_ANHAND DER ANGABEN_
a. Wiederhole aus dem Text über die digitale Zeitkapsel wortgetreu alles von „Es sei ein geschichtsträchtiger“ bis hinunter zu „Millionen Akten erfasst.“.
b. Wie viele digitale Akten entstehen laut dem Text über die digitale Zeitkapsel jedes Jahr neu im Landesdienst?
c. Schreib den Text über die digitale Zeitkapsel im Landhaus nach seinem letzten Satz weiter.

_VORLIEGENDER TEXT_
In der Turmspitze des Landhaus-Turms gibt es bereits eine Zeitkapsel, seit Montag birgt auch ein kunstvoll gestalteter Granitquader im Minoritenhof des Landhaues eine Zeitkapsel – diese mal in digitaler Form, auf einer besonders robusten Festplatte. Mit ihrer Hinterlegung wird die Zeitkapsel ihrem Schicksal hinterlassen, Eingriffe sind nicht möglich.

Gleichzeitig wurden im OÖ Landesarchiv digitale Akten mit den identen Inhalten der „digitalen Zeitkapsel“ angelegt. Hier wird gemäß dem Konzept der digitalen Archivierung laufend am Erhalt der Informationen gearbeitet, das heißt, es wird alles getan, um die Informationen über Generationen hinweg lesbar und nutzbar zu halten.

„Geschichtsträchtiger Vorgang“

Es sei ein geschichtsträchtiger Vorgang und ein spannendes Experiment, so Landeshauptmann Thomas Stelzer bei der Präsentation. „Es hat immer schon zu einer guten Gestaltung und Verwaltung gehört, Informationen für die Nachwelt zugänglich zu machen und aufzubewahren. Wir sind jetzt an einem Punkt, wo es deswegen besonders spannend ist, weil es noch nie so viele Informationen wie jetzt gegeben hat - Stichwort Digitalisierung.“

So entstehen alleine im Landesdienst jährlich 500.000 digitale Akten neu, im elektronischen Aktensystem des Landes sind bis dato rund 5,5 Millionen Akten erfasst.

„Wir möchten auch anregen, sich damit auseinanderzusetzen: Was bedeutet es, wenn wir etwas geistig erwerben, welchen Bestand hat das und mit welchen Methoden können wir das weitergeben?“, so Stelzer.

_ROHDATEN_
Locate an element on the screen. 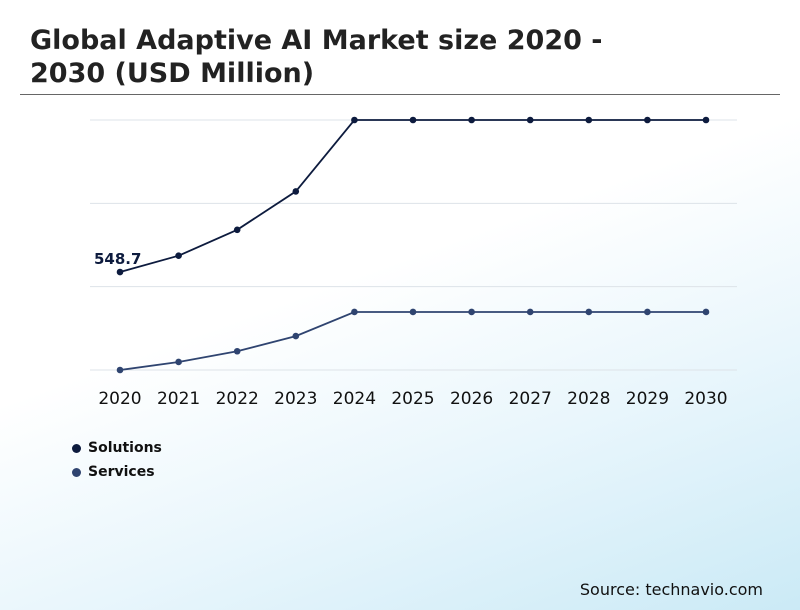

_ANTWORTEN JE AUFGABE_
a.
Es sei ein geschichtsträchtiger Vorgang und ein spannendes Experiment, so Landeshauptmann Thomas Stelzer bei der Präsentation. „Es hat immer schon zu einer guten Gestaltung und Verwaltung gehört, Informationen für die Nachwelt zugänglich zu machen und aufzubewahren. Wir sind jetzt an einem Punkt, wo es deswegen besonders spannend ist, weil es noch nie so viele Informationen wie jetzt gegeben hat - Stichwort Digitalisierung.“

So entstehen alleine im Landesdienst jährlich 500.000 digitale Akten neu, im elektronischen Aktensystem des Landes sind bis dato rund 5,5 Millionen Akten erfasst.

b. 500.000 digitale Akten.

c.
Vom Dachsteingletscher bis zur FFP2-Maske: „Botschaft an die Zukunft“

Gestaltet wurde der Granitquader, der nun im Minoritenhof die „Botschaft an die Zukunft“ enthält, von Künstlerin Gabriele Berger. Die gebürtige Wienerin lebt und arbeitet in Aigen-Schlägel, wo sie ihrem bevorzugten Werkstoff, dem Mühlviertler Granit besonders nahe ist.

Was sich auf der Festplatte befindet, darf nicht genau gesagt werden, „sonst wäre es ja keine Zeitkapsel“, schmunzelt Landesamtsdirektor Erich Watzl.

Soviel sei aber verraten: Anhand eines Online-Votings konnten die Oberösterreicher darüber abstimmen, welche Motive aus dem heutigen Leben sie künftigen Generationen zeigen möchten - Tips hat berichtet. Ausgewählt wurden unter anderem eine Radfahrergruppe, ein fleischloses Gericht, die Baustelle der 4. Donaubrücke, der Dachsteingletscher, die Klangwolke, eine Schulklasse mit FFP2-Masken sowie eine von einer Blasmusikkapelle gespielte Version der Landeshymne.

Zudem wurden die Direktionen der Landesverwaltung, die Bezirkshauptmannschaften, der Landesrechnungshof, die Umweltanwaltschaft und das Landesverwaltungsgericht eingeladen, Inhalte aus ihren Tätigkeitsfeldern für die Zeitkapsel zur Verfügung zu stellen.

Landesarchiv sorgt für Erhaltung der Informationen

Vor der großen Aufgabe, die Unmengen an Informationen für die Nachwelt zu erhalten und vor allem angesichts der raschen Weiterentwicklung von Dateiformaten und Speichermedien lesbar zu halten, steht das OÖ Landesarchiv, federführend beim Projekt „Digitale Zeitkapsel 2023 – 2123“.

Das „großartige Kunstwerk sei Symbolik“, das Projekt ein „Sinnbild dafür, dass die OÖ Landesverwaltung gewissermaßen Trendsetter ist und anstößt, was digitale Transformation bedeutet“, so Landesamtsdirektor Watzl.

Im Jahr 2018 wurde ein Projekt gestartet, um die Massen an neuen digitalen Akten zu sichern und zu archivieren, aber auch künftig zugänglich zu machen. Dafür wurde eine Software in Auftrag gegeben, die die digitalen Akten ohne Personalressourcen in das digitale Landesarchiv übernimmt. „Für uns als Landesverwaltung ist es wichtig, transparent und bewahrend für die Nachwelt zu sein“, unterstreicht Watzl.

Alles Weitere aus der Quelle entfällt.